As the first editor-in-chief of the Journal of Hospital Medicine, Dr. Mark V. Williams has been helping to shape the first draft of the history of this new field.

In that role, he has watched hospital medicine grow and mature. The peer-reviewed journal, which was launched in January 2006, was once home to articles aimed at proving the value of adding hospitalists to an institution’s roster. But now most articles focus on how to optimize care within the hospitalist model and how to more efficiently manage the hospital itself.

Dr. Mark V. Williams

“We have actually rejected articles in the recent past that were descriptions of the implementation of a hospitalist program,” Dr. Williams said. “That’s already been done.”

Dr. Williams, who currently serves as chief of the division of hospital medicine at the Northwestern University Feinberg School of Medicine and Northwestern Memorial Hospital in Chicago, is a former president of the Society of Hospital Medicine and in 1998 established the first hospitalist program at a public hospital at Grady Memorial Hospital in Atlanta.

Despite his credentials, Dr. Williams said he was a little anxious about accepting the job as editor-in-chief of the Journal of Hospital Medicine back in 2005. Having never served as an editor of a journal, he didn’t know what to expect. But his training in evidence-based medicine and the team of editors assembled by the Society of Hospital Medicine have made the job a lot of fun, he said.

The job has not been without challenges, he said, but not always the ones he was expecting. Going into the position with a newly launched journal in a new field, Dr. Williams said he was expecting to have trouble finding high-quality research articles to fill all the pages. It turned out that his biggest challenge has been sorting through the large volume of submissions and having to reject interesting articles. Dr. Williams and the rest of the staff have tried to address this by publishing more articles online, and in the future they hope to expand both the number of issues of the journal and the number of pages in each issue.

The volume of submissions shows that hospital medicine is maturing as a field, he said.

“There has never been a journal focused on care delivery in the hospital, and yet this is where one-third of federal health care funding is expended,” he said. “I think it was a natural.”

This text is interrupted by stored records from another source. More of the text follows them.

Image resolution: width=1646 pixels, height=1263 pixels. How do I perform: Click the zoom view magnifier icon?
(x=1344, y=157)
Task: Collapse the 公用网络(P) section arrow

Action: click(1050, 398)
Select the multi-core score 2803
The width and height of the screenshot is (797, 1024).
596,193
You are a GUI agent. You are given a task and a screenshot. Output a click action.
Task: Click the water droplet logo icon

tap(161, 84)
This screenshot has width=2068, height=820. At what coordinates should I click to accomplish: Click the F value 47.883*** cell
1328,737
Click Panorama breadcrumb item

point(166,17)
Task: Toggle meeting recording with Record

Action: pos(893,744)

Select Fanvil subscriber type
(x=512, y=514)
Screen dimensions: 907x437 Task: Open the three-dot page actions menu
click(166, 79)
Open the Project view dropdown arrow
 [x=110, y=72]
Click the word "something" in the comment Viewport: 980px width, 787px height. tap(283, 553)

The volume of high-quality research being conducted by hospitalists is only likely to grow, Dr. Williams said, as academic institutions begin establishing divisions of hospital medicine and devoting research dollars to this area. For example, the Northwestern University Feinberg School of Medicine, where he works, has just hired four hospitalists who will devote the majority of their time to research on hospital medicine. Additionally, many other physicians at the institution are involved in smaller research projects.

“It’s this investment in hospital medicine research that’s going to grow the entire field long term, demonstrating the importance of hospitalists in improving care delivery and quality improvement at hospitals,” Dr. Williams said.

As for the journal, Dr. Williams sees his next big task as helping to prepare to hand over the reins to the next editor. He also wants to stabilize the size and frequency of the journal, and hopes to see it become a monthly publication sometime in the next 2 years. But he’s pleased with the journal’s progress so far. For instance, the journal was listed in Medline, the National Library of Medicine’s bibliographic medical database, in its first year. And a recent measurement of the journal’s “impact factor,” or how often it is cited by other journals, also showed that it is gaining credibility within the larger research community.

“I’ve been surprised that we’ve achieved everything that we set out to do so fast,” Dr. Williams said.